Lexical Text Simplification for Cognitive Computational Modeling of Language and Web Interaction course.
Similar to most lexical simplification systems, the lexical simplification module of our system first has to identify complex words, then generate their substitutes, before then filtering and ranking these to determine the best replacement.
For complex word identification we take two approaches - we either choose 30% of least frequent words in the sentence (frequency is calculated on BROWN corpora) or any words that are not in the top 3000 most frequent words in our corpora.
For our substitute generation, we use Wordnet synonyms and top 15 word2vec candidates.
For filtering we check whether the part-of-speech tag of the candidate is the same as that of the original word, and whether the new word fits the context (using bigram corpora), we do not substitute words that start with capital letter.
For ranking we either use frequency or bigram score which is the averaged frequency of left and right-context bigram. The bigrams were taken from the Corpus of Contemporary American English \cite{cca}.
In the end, we choose the most suitable word and convert it to the same form as the original word (tense, plural/singular) using pattern library (reference).
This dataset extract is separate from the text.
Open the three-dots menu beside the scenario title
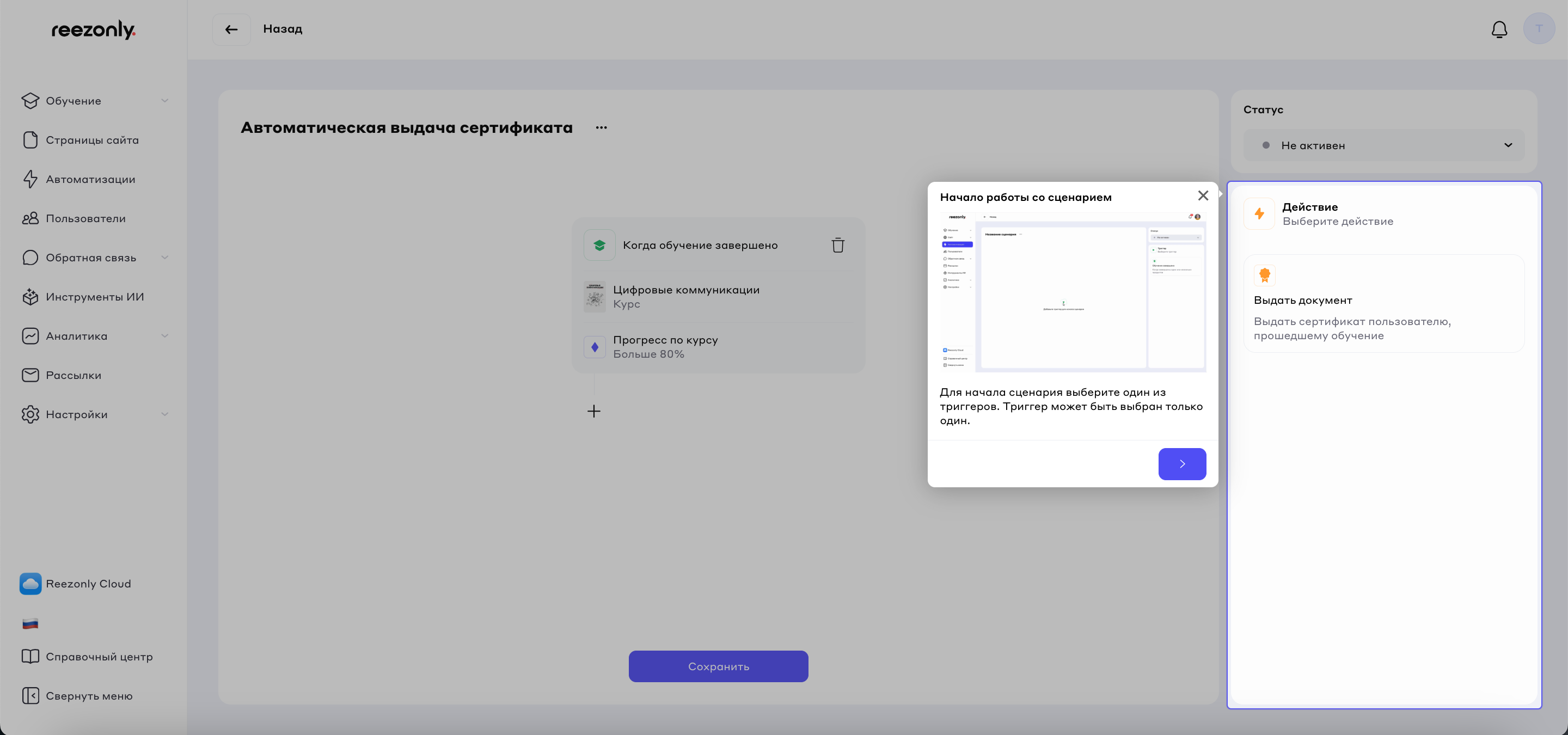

Code is written in Python 3.5. You need to install Pattern library Python3 branch
pip install -r requirements.txt
- BROWN corpora
- Ngrams corpora
- Word2vec-slim embeddings
Lexical text simplification - version 1, version 2, version 3
best v1:impression -> idea
best v2:impression -> sense
best v3:impression -> sense
Lexical text simplification - version 1, version 2, version 3
original: Nevertheless, they spoke with a common paradigm in mind; they shared the Marxist Hegelian premises and were preoccupied with similar questions.
v0 Nevertheless , they spoke with a common image in mind ; they embraced the Marxist Hegelian assumptions and were obsessed with similar questions .
v1 Nevertheless , they spoke with a common image in mind ; they expressed the Marxist Hegelian assumptions and were lost with similar questions .
v2 Nevertheless , they spoke with a common image in mind ; they expressed the Marxist Hegelian assumptions and were lost with similar questions .
We also wrote a converter using Pattern library that converts the replacement word to the same morphological word form as the original word.
clause -> articles = clauses
blog -> articles = blogs
expend -> used = expended
apply -> used = applied